Greg Djerejian has a lengthy but informative post talking about the role of the organized militias (as in “trained and equipped by the U.S. or Britain” organized) in kidnappings and murders. Much is drawn from today’s article in the Washington Post, Militias on the Rise Across Iraq. Both are good reads, as are the comments on GD’s blog. The comment by JEB is also worth reading. Most interestingly:
Where Greg and I disagree — and we have gone round the track on this subject more than once here — is on two points. First, I don’t think he takes sufficiently into account the enormous difficulty in establishing a liberal democracy in any Arab country, and particularly this one. Like him I think the administration has made many lamentable political, military and other mistakes; unlike him I felt from the start that this objective was poorly chosen because even if everything was done right the odds of failure were still very high. In general I think poorly of making vast commitments that can only work out well if someone else does things they have never done before.
I would state this another way… learn from history. When external forces come in to help create democracy, it helps to have countries that already see themselves as a unit. Countries held together by strongmen or by force don’t generally transition to democracies when motivated by external factors. Iraq is a clear case and point of this.

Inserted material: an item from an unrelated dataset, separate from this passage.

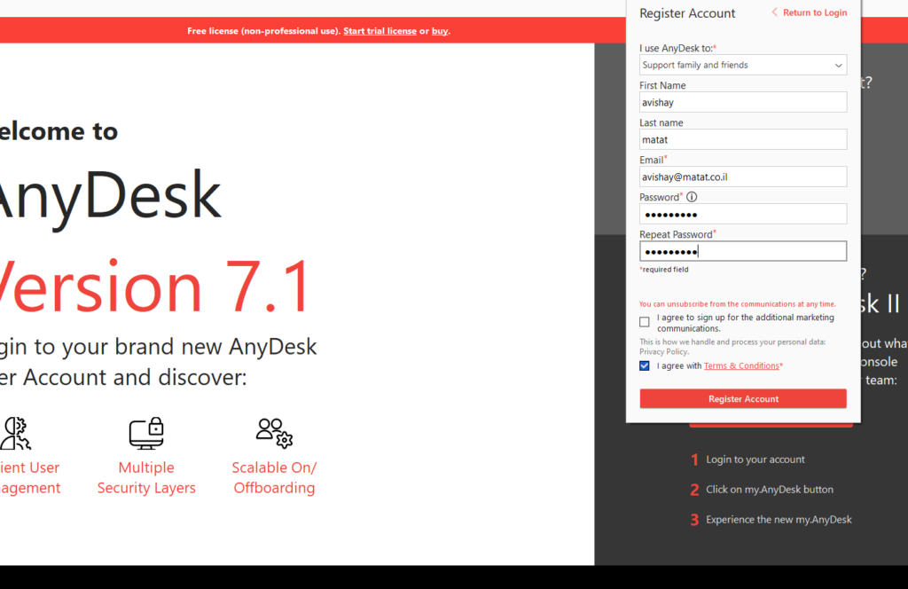Click inside the First Name field
The width and height of the screenshot is (908, 589).
(743, 102)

I’m still confused by the President’s pre-war ruminations that some didn’t believe Muslims could be free. Not sure where that was coming from or who was framing it in terms of religion or race or whatever, but if he’s talking about people like JEB who believed that history was against our effort, then perhaps the President was trying to reframe a historical lesson into a racist message. It’s not racist to say that our only successes in nation building have come in countries with long histories or traditions of being a single, internally peaceful country.